While there are commendable aspects of the agreement at play, such as the cessation of hostilities, it was problematic from the start for its minimal prospects for reconciling key belligerents. Furthermore, it favored the status quo, by reinstating Kiir and Machar to positions of leadership, despite the fact that they presided over the egregious corruption that destroyed the economy and the five-year old war. Equally concerning is the fact that both men have an uncompromising stance toward each other.
The international response to the continued undermining of the peace deal since September 2018 has also been concerning. This response has focused on public messaging and the time-tested diplomatic behind-the-scenes meetings that hold little prospect for building leverage to sway the calculations of hardline politicians. At this moment, the stakes could not be higher; a total collapse of the agreement will increase the misery of the South Sudanese people and create an extra burden on the international community when a return to violence displaces more people.
The looming threat of renewed conflict serves as a reminder that the fundamental reasons behind war remain unresolved. South Sudan’s institutions have been hijacked and remodeled to serve the interests of a few top-level politicians and their commercial collaborators. Groups deprived of power engaged the government in a violent contest over control of the state, precipitating the war five years ago. The current stalemate rewards top-level, corrupt politicians with continued access to state resources, incentivizing a continuation of the cyclical, greed-fueled conflict that has come to characterize South Sudan in recent years.
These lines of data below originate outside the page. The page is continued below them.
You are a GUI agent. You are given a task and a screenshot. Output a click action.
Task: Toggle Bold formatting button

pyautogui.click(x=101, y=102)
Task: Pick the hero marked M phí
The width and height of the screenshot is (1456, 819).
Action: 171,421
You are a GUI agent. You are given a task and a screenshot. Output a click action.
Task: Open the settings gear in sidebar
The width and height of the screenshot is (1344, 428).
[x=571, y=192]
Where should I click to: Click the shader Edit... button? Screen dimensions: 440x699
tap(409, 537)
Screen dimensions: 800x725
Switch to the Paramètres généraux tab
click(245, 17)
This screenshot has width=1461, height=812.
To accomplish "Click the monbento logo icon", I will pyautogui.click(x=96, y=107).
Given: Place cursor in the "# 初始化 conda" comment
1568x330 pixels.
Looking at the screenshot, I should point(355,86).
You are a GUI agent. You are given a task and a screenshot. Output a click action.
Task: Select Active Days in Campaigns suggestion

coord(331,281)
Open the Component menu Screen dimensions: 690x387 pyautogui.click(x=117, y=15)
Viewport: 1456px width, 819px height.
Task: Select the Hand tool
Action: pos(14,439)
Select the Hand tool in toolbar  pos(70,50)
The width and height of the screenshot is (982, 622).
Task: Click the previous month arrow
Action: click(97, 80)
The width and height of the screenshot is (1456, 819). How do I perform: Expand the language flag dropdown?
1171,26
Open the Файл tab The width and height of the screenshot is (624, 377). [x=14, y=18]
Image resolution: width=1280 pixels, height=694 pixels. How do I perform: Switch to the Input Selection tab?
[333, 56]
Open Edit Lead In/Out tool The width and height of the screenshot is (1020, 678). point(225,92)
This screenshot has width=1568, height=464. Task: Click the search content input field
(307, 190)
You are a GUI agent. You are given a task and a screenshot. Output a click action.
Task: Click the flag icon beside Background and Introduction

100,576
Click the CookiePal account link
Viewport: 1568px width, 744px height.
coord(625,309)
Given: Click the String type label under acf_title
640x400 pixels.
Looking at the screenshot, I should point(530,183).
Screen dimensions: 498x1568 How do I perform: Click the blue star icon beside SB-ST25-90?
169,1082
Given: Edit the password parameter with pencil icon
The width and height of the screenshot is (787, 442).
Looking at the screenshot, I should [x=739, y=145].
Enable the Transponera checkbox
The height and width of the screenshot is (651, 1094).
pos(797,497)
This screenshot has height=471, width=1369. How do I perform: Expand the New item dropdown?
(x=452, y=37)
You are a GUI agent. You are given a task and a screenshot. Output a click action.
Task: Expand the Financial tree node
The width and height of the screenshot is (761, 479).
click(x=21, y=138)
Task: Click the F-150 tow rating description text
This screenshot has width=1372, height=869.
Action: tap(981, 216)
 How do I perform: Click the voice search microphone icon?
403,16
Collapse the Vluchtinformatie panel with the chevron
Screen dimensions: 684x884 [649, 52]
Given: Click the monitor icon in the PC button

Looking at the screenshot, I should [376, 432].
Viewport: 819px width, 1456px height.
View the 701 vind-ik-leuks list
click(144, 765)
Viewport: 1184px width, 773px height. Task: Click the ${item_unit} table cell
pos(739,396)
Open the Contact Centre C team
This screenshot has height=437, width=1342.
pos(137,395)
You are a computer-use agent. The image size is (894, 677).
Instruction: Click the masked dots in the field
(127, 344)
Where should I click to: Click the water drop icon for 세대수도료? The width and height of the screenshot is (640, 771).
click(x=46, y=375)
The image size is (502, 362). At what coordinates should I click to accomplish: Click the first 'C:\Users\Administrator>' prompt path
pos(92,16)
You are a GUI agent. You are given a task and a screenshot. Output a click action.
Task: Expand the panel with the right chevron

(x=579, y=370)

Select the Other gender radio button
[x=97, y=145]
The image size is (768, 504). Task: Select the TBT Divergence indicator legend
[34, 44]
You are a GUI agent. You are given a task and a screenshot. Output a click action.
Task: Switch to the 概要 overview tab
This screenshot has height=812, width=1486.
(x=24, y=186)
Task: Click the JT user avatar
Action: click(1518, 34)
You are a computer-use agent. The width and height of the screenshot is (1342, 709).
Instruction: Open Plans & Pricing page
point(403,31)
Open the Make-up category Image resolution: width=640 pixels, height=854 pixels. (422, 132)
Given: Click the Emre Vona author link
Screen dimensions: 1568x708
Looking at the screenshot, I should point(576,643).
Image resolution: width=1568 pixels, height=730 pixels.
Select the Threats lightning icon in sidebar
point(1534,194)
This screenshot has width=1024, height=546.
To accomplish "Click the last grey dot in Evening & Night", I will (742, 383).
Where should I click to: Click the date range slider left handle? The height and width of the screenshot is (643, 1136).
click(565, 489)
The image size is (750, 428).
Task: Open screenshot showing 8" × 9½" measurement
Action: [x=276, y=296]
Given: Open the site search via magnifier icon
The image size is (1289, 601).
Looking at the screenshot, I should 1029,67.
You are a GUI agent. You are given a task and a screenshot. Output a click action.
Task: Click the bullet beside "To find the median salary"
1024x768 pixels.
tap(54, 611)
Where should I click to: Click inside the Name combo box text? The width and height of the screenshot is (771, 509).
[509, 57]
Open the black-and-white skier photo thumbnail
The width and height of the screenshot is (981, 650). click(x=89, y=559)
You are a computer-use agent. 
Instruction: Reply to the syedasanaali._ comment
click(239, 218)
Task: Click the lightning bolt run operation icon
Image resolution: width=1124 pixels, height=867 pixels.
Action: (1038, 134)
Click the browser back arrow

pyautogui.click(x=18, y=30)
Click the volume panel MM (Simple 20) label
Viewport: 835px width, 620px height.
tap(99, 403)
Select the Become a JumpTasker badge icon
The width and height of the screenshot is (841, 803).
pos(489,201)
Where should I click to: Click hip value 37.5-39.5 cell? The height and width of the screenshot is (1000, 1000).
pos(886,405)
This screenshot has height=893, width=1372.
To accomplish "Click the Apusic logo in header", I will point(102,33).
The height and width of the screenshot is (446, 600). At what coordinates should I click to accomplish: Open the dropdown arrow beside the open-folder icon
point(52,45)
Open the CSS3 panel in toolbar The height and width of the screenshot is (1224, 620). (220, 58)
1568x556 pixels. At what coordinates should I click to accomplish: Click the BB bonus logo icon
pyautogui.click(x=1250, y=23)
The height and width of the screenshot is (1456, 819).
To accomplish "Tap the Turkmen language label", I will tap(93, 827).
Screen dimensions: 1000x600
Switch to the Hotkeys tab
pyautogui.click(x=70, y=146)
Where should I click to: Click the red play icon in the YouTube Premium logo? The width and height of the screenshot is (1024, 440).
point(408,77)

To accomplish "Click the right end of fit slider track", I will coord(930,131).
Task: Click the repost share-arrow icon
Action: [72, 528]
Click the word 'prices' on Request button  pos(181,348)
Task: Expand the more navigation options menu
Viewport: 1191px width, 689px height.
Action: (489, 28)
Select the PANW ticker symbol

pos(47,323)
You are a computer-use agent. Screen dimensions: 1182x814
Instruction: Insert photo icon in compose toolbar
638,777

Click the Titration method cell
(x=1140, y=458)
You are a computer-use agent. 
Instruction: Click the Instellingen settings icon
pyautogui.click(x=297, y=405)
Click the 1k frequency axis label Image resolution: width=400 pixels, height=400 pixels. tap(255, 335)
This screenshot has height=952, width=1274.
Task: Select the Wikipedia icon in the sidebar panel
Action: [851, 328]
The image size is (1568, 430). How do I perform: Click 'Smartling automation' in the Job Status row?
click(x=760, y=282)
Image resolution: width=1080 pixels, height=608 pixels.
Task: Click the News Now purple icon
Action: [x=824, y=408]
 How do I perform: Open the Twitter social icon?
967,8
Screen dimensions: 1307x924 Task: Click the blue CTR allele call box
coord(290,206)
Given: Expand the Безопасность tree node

What is now required of South Sudan’s friends, specifically the United States and Europe, is to increase the price for the deliberate obstruction of peace by enacting pressures with meaningful consequences on spoilers. The United States and Europe should continue to build on previous measures that targeted political elites and their corrupt networks. Hitting spoilers with sanctions resulted in the softening of hardline positions and the signing of the peace deal last September. The international community should not be complacent at this critical juncture.
In particular, the United States, the country with the most influence in South Sudan, should enhance existing authorities and impose sanctions combined with anti-money laundering measures on politicians and entities complicit in obstructing peace and egregious human rights abuses. Congress should push the Departments of Treasury and State to pursue this strategy and ensure adequate resources are available to relevant agencies to investigate and enforce these financial measures. The United States and Europe and other friends of South Sudan should also build a coalition to ensure the renewal of the South Sudan arms embargo at the U.N. Security Council later this month to mitigate the prospects for violence.
A South Sudan that is at peace is possible, but only with the continued support of friends in the international community. Allowing for interminable delays is a certain recipe for a return to war.